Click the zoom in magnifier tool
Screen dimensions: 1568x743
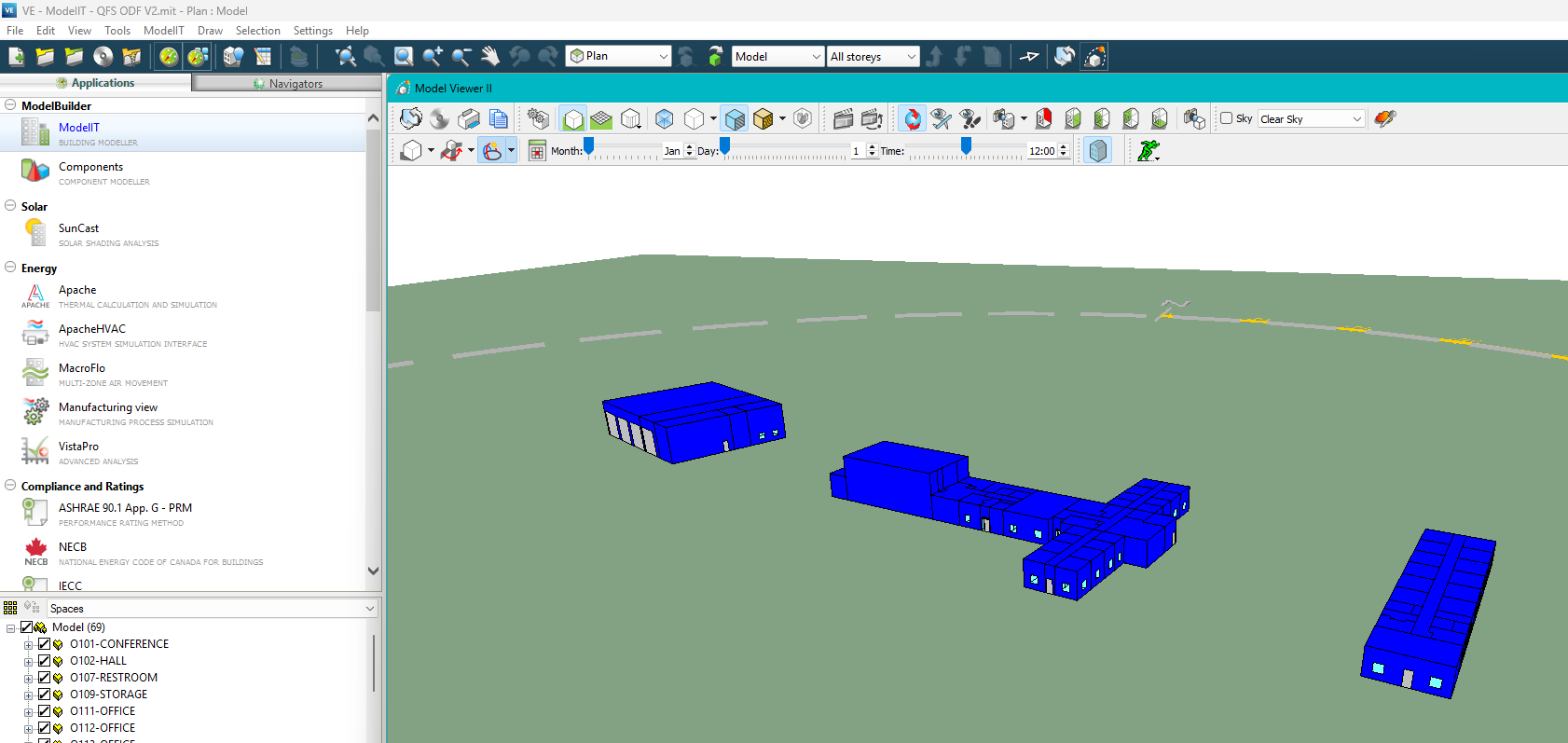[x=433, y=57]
---
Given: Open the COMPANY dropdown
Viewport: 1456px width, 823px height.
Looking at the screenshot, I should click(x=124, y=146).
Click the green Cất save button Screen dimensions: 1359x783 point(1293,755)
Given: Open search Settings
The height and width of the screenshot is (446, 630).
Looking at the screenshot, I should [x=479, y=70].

EXERCISE INSTRUCTIONS:
Search the listing for the word "Open", and copy every line in which it is found.

ANSWER:
Given: Open the COMPANY dropdown
Given: Open search Settings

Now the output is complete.